## Available records
-- begin --
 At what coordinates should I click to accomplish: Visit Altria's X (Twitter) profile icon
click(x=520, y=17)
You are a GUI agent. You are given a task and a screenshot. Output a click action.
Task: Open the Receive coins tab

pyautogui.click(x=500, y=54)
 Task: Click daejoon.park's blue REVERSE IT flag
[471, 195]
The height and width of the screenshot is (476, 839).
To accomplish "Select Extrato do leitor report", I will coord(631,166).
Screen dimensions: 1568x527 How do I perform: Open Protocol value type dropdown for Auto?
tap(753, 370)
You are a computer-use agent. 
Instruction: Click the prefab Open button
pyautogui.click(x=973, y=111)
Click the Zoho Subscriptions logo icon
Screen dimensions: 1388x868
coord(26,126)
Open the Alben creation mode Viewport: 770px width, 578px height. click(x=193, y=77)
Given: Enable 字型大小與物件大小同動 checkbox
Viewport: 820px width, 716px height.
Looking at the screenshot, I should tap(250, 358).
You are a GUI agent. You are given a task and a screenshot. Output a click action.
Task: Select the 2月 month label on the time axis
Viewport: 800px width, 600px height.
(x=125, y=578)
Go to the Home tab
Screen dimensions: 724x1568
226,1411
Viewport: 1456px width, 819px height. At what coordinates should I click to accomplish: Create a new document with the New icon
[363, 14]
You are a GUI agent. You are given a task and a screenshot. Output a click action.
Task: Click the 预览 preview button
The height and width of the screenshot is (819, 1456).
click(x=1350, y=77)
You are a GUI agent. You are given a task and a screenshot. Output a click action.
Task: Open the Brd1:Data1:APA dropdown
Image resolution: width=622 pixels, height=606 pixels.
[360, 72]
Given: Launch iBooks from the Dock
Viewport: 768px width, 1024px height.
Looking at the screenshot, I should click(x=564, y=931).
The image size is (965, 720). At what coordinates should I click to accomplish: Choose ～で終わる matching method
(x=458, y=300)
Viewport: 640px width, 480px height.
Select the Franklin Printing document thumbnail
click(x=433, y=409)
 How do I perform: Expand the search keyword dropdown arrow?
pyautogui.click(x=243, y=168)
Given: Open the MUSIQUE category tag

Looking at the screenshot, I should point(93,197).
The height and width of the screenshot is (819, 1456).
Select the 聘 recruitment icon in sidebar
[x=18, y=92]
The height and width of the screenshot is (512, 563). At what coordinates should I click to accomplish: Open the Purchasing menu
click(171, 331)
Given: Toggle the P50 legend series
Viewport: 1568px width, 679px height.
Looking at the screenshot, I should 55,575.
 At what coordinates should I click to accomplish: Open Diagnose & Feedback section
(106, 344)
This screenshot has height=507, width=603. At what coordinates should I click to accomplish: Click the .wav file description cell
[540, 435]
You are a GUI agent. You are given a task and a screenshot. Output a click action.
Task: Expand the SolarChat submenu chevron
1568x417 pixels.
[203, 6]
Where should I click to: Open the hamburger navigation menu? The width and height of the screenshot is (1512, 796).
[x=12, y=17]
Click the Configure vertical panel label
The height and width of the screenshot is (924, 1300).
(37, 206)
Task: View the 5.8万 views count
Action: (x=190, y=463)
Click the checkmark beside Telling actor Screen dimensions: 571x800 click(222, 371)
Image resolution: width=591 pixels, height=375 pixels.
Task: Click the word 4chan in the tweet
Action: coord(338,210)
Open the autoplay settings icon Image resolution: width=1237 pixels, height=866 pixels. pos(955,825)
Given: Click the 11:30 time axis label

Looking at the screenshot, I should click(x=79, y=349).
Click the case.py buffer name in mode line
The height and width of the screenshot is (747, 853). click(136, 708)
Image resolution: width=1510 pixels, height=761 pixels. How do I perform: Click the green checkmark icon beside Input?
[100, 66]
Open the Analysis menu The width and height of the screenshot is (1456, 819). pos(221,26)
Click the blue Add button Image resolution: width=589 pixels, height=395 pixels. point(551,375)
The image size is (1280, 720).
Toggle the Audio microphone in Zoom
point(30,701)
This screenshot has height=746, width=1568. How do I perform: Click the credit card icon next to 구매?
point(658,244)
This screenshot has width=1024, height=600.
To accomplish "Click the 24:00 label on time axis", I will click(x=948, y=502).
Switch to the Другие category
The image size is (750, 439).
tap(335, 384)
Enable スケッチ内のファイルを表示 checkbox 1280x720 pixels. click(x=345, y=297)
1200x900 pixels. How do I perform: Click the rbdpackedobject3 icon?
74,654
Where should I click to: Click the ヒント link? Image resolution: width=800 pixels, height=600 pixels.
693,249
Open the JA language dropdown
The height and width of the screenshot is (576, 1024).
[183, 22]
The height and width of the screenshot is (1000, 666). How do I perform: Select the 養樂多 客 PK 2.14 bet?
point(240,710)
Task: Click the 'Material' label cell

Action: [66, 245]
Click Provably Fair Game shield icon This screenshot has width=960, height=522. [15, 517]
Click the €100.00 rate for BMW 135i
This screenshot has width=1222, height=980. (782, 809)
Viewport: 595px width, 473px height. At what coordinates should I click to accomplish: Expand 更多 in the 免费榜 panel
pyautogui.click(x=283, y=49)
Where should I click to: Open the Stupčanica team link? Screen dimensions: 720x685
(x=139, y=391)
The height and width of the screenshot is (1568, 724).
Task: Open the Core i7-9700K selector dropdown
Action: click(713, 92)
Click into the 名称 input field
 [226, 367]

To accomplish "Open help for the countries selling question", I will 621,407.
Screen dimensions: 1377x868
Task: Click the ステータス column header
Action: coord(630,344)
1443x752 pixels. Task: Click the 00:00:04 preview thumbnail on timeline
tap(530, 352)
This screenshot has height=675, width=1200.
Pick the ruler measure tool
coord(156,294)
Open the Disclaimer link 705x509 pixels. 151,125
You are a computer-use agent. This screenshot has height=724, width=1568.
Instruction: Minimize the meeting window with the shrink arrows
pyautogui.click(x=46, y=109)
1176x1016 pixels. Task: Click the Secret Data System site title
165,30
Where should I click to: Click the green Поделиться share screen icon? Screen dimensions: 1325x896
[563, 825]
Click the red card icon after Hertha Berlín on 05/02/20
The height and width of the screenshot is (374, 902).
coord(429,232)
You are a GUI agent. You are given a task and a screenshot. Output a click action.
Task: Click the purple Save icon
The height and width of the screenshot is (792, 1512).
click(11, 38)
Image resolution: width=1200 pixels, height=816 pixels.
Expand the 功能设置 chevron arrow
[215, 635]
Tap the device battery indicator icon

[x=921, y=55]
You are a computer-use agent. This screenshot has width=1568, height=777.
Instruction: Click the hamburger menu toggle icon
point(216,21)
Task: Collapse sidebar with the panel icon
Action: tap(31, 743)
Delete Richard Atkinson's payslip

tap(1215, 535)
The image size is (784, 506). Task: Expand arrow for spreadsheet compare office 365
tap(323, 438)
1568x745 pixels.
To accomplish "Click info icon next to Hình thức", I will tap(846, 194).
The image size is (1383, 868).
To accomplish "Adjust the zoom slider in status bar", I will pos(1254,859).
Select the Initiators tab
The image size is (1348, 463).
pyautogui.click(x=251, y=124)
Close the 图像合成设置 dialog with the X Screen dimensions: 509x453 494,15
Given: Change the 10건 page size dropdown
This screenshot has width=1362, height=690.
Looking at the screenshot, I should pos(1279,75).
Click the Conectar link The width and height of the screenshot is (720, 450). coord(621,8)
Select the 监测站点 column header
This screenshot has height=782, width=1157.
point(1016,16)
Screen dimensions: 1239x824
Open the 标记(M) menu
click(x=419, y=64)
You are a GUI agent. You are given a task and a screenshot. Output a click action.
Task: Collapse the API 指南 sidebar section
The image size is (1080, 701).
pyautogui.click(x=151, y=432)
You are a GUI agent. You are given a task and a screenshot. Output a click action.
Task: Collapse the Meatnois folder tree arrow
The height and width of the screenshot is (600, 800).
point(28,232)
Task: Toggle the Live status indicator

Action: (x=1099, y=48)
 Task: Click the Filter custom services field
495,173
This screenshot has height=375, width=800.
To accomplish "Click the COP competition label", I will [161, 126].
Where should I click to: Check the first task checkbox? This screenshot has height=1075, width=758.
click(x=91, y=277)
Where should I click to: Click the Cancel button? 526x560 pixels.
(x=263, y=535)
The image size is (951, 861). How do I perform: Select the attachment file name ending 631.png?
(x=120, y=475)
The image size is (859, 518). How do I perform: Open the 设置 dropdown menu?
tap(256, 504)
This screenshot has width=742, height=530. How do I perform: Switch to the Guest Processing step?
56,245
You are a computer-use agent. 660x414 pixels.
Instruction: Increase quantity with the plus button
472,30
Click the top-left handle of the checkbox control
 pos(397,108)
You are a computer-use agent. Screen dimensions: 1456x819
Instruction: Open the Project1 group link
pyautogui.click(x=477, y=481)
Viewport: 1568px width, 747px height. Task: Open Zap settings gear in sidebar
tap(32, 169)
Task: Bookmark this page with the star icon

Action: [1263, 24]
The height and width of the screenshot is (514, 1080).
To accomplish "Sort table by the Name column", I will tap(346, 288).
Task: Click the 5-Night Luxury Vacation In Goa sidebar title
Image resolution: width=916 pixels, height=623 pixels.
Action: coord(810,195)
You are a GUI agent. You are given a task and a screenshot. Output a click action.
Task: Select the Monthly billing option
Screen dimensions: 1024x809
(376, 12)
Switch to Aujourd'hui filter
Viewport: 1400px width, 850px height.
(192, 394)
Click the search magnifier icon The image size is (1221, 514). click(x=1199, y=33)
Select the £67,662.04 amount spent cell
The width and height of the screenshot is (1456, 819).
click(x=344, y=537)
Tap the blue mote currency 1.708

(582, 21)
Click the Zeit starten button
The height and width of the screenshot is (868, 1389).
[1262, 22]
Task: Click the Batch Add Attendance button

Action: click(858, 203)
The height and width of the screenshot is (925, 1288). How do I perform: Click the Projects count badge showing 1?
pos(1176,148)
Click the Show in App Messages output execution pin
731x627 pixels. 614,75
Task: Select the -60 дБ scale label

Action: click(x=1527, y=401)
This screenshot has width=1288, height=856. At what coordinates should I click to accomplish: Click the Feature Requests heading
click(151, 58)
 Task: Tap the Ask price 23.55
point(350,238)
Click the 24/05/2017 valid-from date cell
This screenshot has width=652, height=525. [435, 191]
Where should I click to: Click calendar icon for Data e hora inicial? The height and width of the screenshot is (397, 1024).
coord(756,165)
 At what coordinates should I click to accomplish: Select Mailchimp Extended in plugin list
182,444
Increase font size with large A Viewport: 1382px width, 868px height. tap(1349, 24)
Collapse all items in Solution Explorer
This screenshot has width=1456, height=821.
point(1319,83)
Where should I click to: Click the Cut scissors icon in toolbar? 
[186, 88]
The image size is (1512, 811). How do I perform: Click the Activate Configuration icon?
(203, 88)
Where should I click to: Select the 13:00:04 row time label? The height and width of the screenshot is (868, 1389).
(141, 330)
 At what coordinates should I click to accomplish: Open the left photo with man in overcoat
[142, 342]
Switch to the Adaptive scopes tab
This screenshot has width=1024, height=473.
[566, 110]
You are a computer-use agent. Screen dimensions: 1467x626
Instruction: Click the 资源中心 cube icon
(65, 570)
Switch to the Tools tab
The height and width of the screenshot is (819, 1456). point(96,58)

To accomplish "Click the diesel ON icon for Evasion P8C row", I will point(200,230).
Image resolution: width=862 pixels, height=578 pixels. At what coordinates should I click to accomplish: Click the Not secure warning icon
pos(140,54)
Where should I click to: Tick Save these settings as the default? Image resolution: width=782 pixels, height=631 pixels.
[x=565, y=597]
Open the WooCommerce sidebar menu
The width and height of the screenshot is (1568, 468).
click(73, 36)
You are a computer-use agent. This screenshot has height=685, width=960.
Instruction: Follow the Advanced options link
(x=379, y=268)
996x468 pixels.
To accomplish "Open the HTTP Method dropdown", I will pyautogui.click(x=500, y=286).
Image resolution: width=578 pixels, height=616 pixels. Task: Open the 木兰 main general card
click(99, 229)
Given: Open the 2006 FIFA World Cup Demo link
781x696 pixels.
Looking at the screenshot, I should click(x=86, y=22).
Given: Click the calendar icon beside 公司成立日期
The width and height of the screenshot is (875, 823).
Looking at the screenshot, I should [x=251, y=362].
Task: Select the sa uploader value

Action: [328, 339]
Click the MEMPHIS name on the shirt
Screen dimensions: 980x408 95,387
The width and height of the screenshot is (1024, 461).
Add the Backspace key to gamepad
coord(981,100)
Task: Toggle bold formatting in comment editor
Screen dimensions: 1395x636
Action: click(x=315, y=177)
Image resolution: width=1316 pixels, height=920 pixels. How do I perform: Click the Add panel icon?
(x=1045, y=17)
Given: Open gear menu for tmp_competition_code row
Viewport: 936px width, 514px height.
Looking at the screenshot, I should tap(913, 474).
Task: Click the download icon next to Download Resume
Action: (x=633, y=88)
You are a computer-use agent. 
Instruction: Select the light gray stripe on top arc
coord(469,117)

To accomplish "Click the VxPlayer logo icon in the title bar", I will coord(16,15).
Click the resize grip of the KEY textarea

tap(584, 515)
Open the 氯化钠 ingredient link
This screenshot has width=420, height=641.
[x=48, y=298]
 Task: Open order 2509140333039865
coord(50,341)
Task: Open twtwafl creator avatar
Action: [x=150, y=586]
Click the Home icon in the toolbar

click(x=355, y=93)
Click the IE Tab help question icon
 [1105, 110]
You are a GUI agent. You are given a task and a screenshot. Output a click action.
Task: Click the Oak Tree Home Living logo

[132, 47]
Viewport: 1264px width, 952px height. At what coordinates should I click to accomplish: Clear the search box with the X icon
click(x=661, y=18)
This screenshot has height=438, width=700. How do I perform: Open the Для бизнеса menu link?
-- end --
## Task objective
Reproduce the material verbatim, beginning with the line that contains "Given: Change the 10건 page size dropdown" and continuing through the line that contains "Click the Conectar".

## Solution below
Given: Change the 10건 page size dropdown
This screenshot has width=1362, height=690.
Looking at the screenshot, I should pos(1279,75).
Click the Conectar link The width and height of the screenshot is (720, 450). coord(621,8)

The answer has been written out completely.